Fourier tranform supported on interval yields continuity? Let $f\in L^2(\mathbb{R})$ be a function such that the Fourier transform $\hat{f}$ is supported on $[-\pi,\pi]$. That is, $$\hat{f}(y)=\int_{-\infty}^\infty f(x)e^{-ixy}dx$$ is supported on $[-\pi,\pi]$. 
I wonder if it's true that $f$ is always continuous?
 A: Caveat: Two functions differing only on a set of measure zero have the same Fourier transform, and the $L^2$-Fourier transform is only defined up to equality almost everywhere. So in the strictest sense, the answer is: No, $f$ need not be continuous.
However, the more interesting question is whether $f$ is equal almost everywhere to a continuous function, or whether the most regular representant of the class of $f$ is continuous.
The answer in that case is yes, and we have much much more. Since a compactly supported $L^2$ function is also in $L^1$, we have (for the most regular representant), the integral representation
$$f(x) = N\cdot \int_{-\pi}^\pi \hat{f}(y)e^{ixy}\,dy,$$
where $N$ is a normalisation factor depending on the used definition of the Fourier transform, with $\hat{f}(y) = \int_{-\infty}^\infty f(x)e^{-ixy}\,dx$, we would have $N = (2\pi)^{-1}$.
By the dominated convergence theorem, the integral depends continuously on $x$.
More, if we differentiate the integrand, we get
$$\left(\frac{d}{dx}\right)^k \left(g(y)e^{ixy}\right) = i^ky^k g(y)e^{ixy},$$
and the differentiated integrand is dominated by $\pi^k \lvert g(y)\rvert$ for all $x$, so by the dominated convergence theorem, $f$ is infinitely often differentiable, with
$$f^{(k)}(x) = i^kN\int_{-\pi}^\pi y^kg(y)e^{ixy}\,dy,$$
and since $y^kg(y) \in L^2(\mathbb{R})$, all derivatives of $f$ also belong to $L^2(\mathbb{R})$.

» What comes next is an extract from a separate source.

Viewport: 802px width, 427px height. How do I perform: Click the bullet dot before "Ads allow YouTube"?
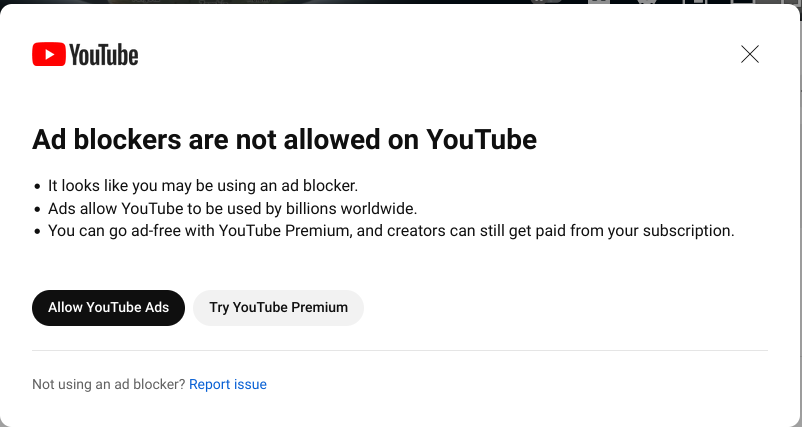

Yet more, for an $L^2$ function $g$ with support in the bounded interval $[a,b]$, consider the function
$$G(z) = \int_a^b g(y)e^{izy}\,dy,\quad z \in \mathbb{C}.$$
The integrand is measurable ($g$ is measurable, and $y \mapsto e^{izy}$ is continuous for every $z$), and
$$\int_a^b \left\lvert g(y)e^{izy}\right\rvert\,dy \leqslant \int_a^b \lvert g(y)\rvert e^{-y\operatorname{Im}z}\,dy \leqslant e^{\lvert z\rvert\max \{\lvert a\rvert,\lvert b\rvert\}}\int_a^b \lvert g(y)\rvert\,dy,$$
so $G$ is well-defined, and the dominated convergence theorem tells us it is continuous. Since the integrand is holomorphic in $z$, $G$ is holomorphic too (most easily seen by Morera's theorem, but one can also differentiate under the integral by basically the same argument as above, and verify the Cauchy-Riemann equations).

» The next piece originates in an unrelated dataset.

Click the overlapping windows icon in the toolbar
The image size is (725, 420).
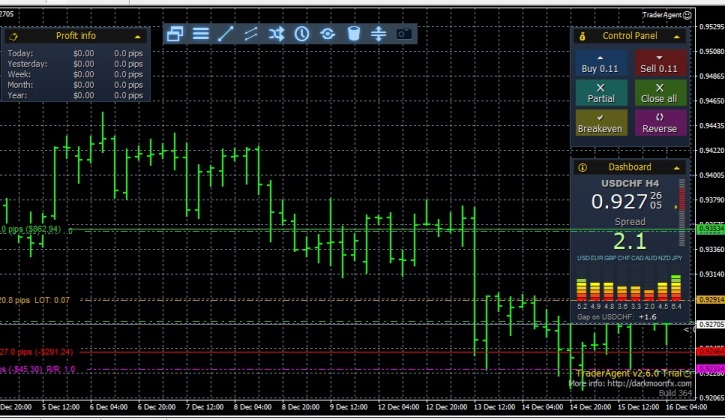176,34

Thus $G$ is an entire function of exponential type,
$$\lvert G(z)\rvert \leqslant C\cdot e^{K\lvert z\rvert}$$
for some constant $C$ (can be chosen as $\int_a^b \lvert g(y)\rvert\,dy$) and some $K$, here $K = \max \{\lvert a\rvert,\lvert b\rvert\}$ is a possible choice.
The restriction of any derivative of $G$ to any line parallel to the real axis belongs to $L^2$, since for fixed $\eta$ we have
$$G(\xi + i\eta) = \int_a^b g(y) e^{i(\xi+i\eta)y}\,dy = \int_{-\infty}^\infty \left(g(y)e^{-\eta y}\right)e^{i\xi y}\,dy,$$
so $\xi \mapsto G(\xi+i\eta)$ is - modulo a normalisation factor - the inverse Fourier transform of the $L^2$-function $y\mapsto g(y)e^{-\eta y}$, hence belongs to $L^2(\mathbb{R})$.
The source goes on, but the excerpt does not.